Record levels of activity have been registered in the real estate outsourcing market over the last twelve months according to new analysis by CBRE, the global real estate advisor.
Mark Caskey, EMEA Head of Global Corporate Services, CBRE
CBRE’s Global Corporate Services Division reports that there was a 40% increase in 2013 (from 2012), with 120 ‘Requests for Information’ [“RFIs”] or ‘Requests for Proposals’ [“RFPs”] from EMEA corporates stating their intention to outsource all or part of their real estate function.
The financial services sector continues to be the most active in the real estate outsourcing arena, accounting for 27% of new RFPs and RFIs received in 2013, with the technology and telecoms, and automotive and industrial sectors each accounting for an additional 18%.
CBRE’s analysis reveals that the vast majority, 72%, of new outsourcing mandates issued in 2013 were multi-national with corporates seeking cross-border advice across their portfolios. Over a third, 34%, were global with corporates seeking to outsource real estate services across their entire portfolios. This follows the long-term trend, observed by CBRE, of corporates seeking to manage their real estate portfolios on a global or pan-regional basis, as opposed to country-by-country in order to drive efficiencies.
Mark Caskey, EMEA Head of Global Corporate Services, CBRE said:
“2013 has seen unprecedented levels of activity in the real estate outsourcing arena. We registered a record number of wins and continued to successfully retain our long term clients across EMEA. With many corporates still delivering much of their real estate and facilities functions in-house, there is still huge potential for market growth this year and beyond.

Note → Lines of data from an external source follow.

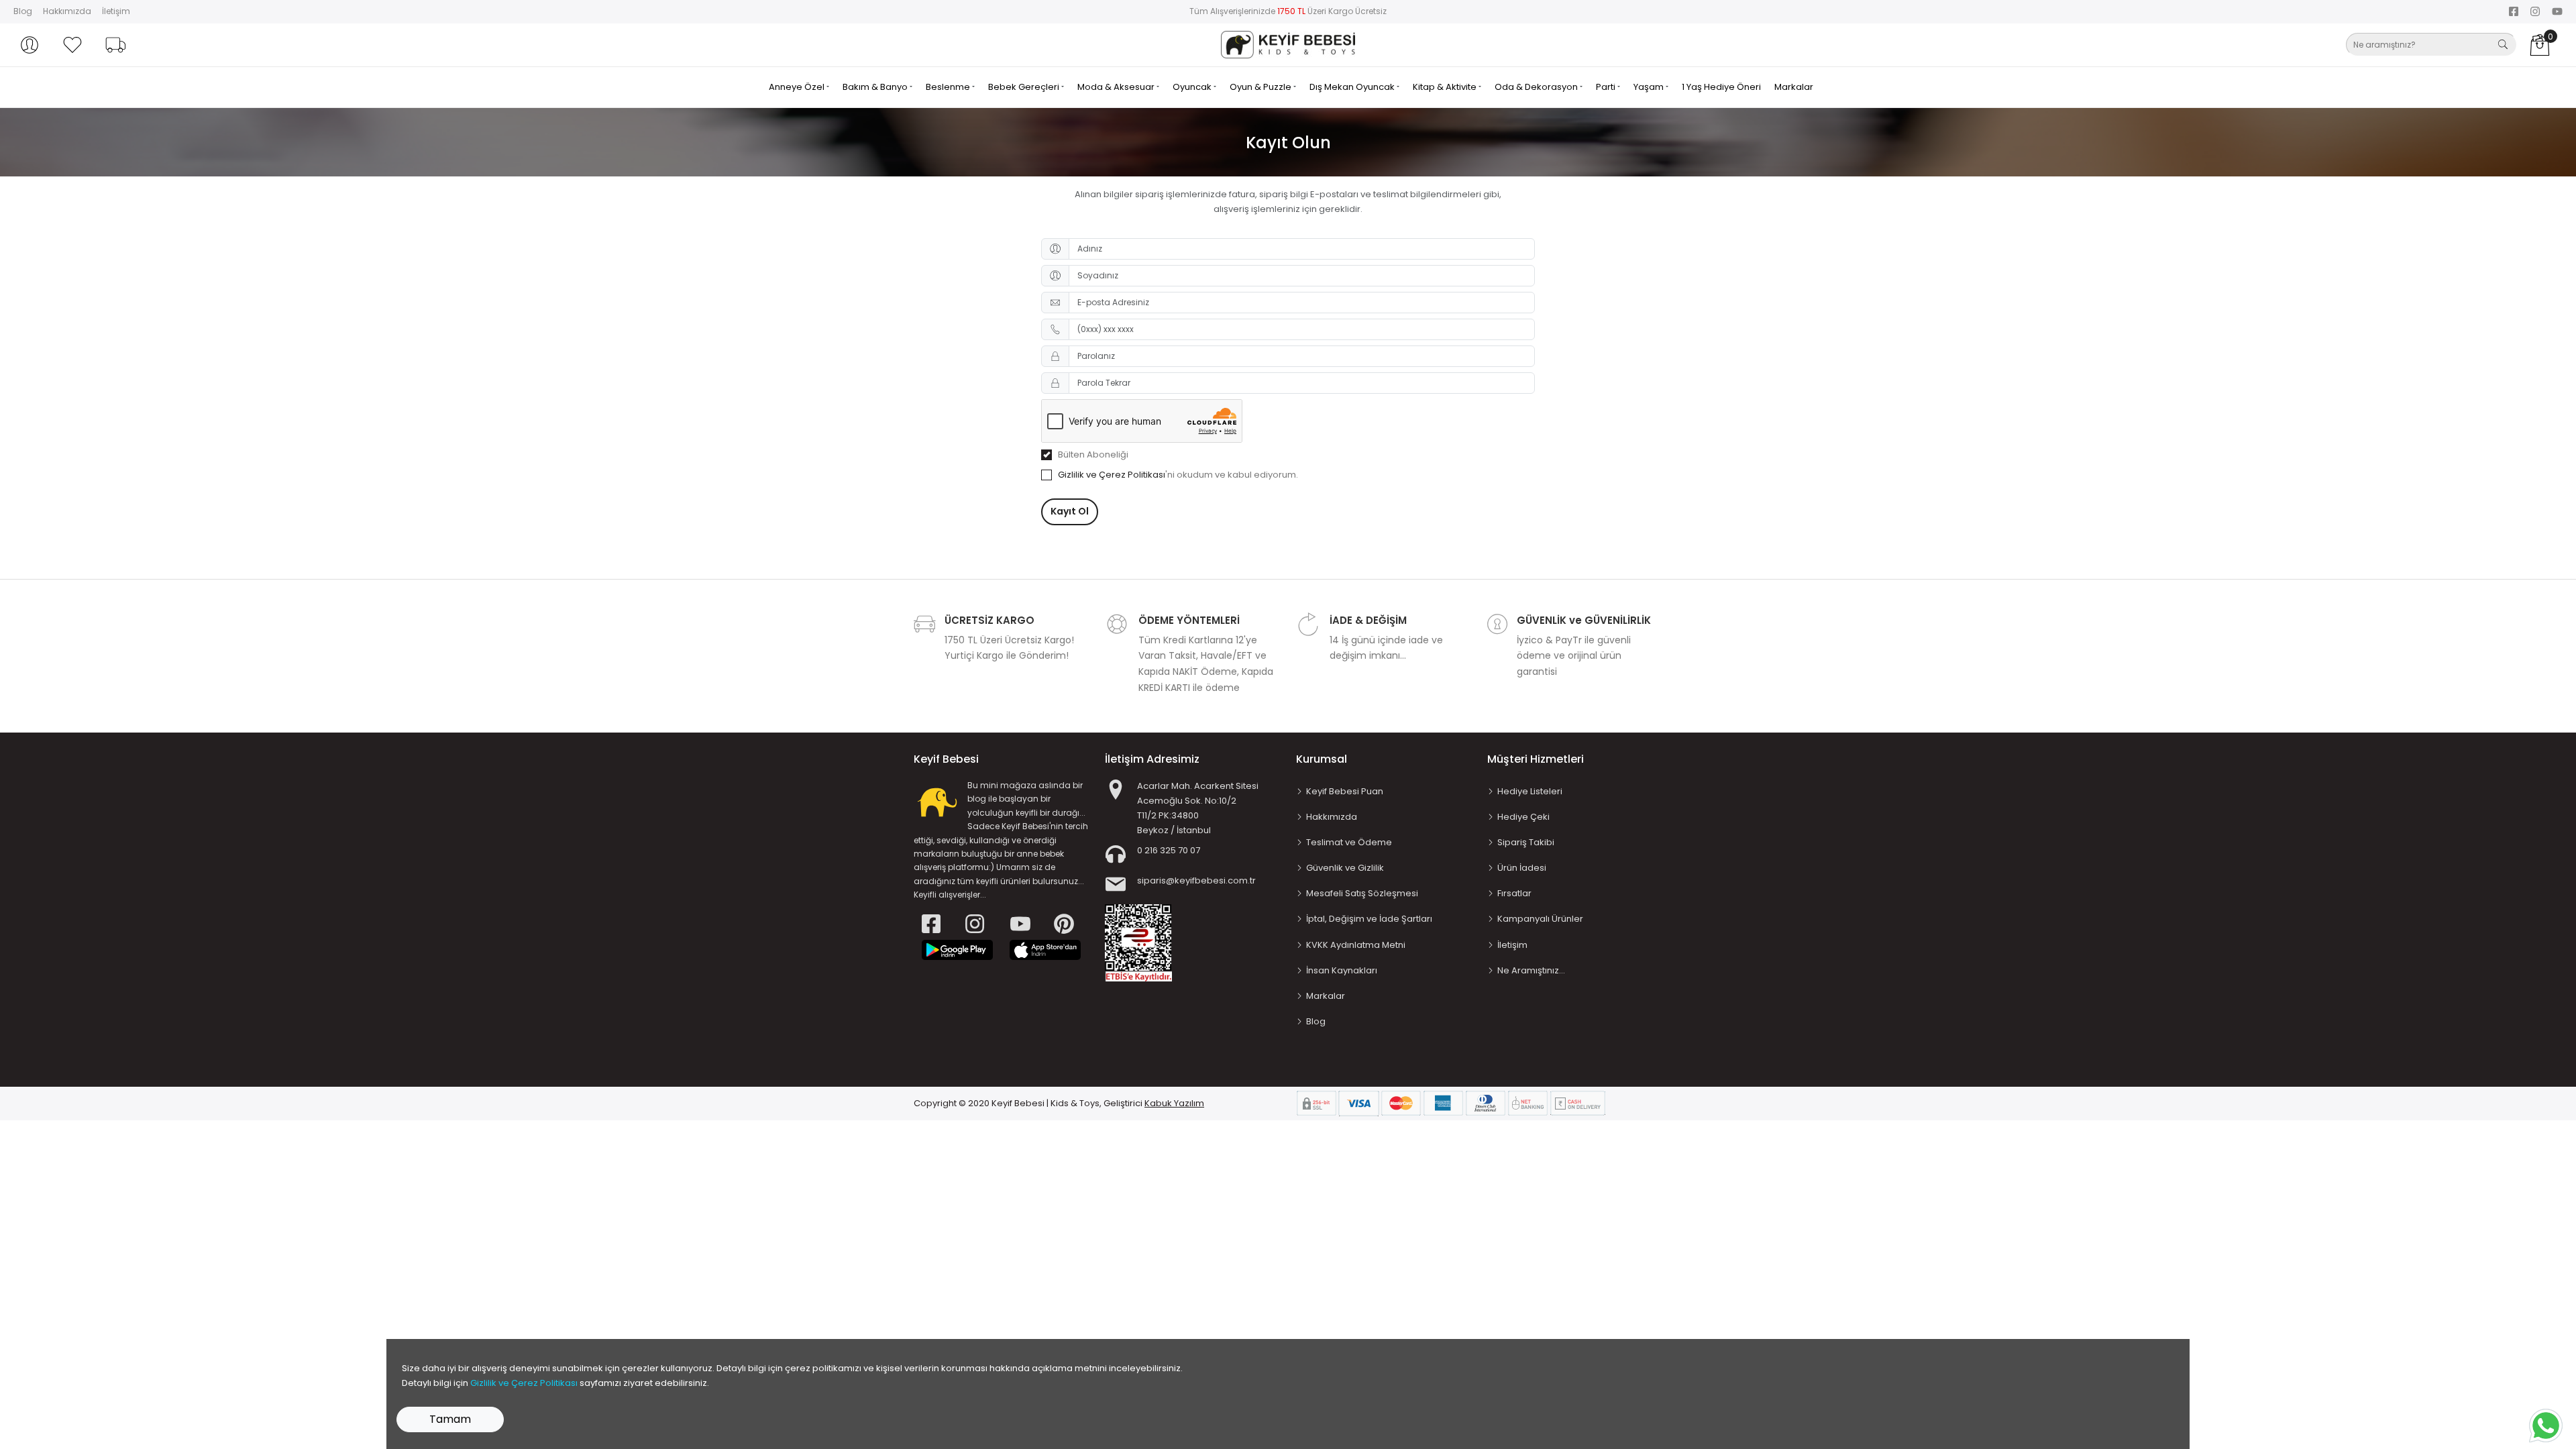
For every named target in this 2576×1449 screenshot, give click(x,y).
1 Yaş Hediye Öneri (1721, 86)
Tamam (450, 1419)
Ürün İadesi (1521, 867)
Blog (22, 11)
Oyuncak (1193, 86)
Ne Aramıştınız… (1531, 970)
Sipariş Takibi (1525, 842)
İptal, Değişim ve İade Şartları (1369, 918)
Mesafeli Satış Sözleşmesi (1362, 893)
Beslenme (949, 86)
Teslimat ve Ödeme (1349, 842)
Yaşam (1649, 86)
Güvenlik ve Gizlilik (1345, 867)
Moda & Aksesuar (1117, 86)
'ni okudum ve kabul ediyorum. (1178, 474)
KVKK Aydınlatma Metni (1355, 944)
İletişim (116, 11)
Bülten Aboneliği (1093, 454)
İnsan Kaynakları (1341, 970)
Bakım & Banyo (876, 86)
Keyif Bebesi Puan (1344, 791)
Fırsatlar (1514, 893)
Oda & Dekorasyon (1537, 86)
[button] (29, 45)
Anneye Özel (797, 86)
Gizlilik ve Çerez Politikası (1111, 474)
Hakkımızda (67, 11)
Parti (1606, 86)
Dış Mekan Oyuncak (1353, 86)
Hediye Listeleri (1529, 791)
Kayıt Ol (1070, 511)
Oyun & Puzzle (1261, 86)
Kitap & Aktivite (1446, 86)
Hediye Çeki (1523, 816)
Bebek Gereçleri (1024, 86)
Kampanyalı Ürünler (1540, 918)
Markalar (1793, 86)
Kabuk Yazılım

“It is clear, specialist real estate advice is becoming crucial for corporates as they plot their entrance into new markets, seek to drive portfolio efficiencies, and ensure they have the right space in the right places to achieve their business objectives. We are now operating in an environment in which many multi-national companies seek cross-border advice and service delivery, this is enabling us to capitalise given we service occupier needs in 41 EMEA countries including our affiliates.”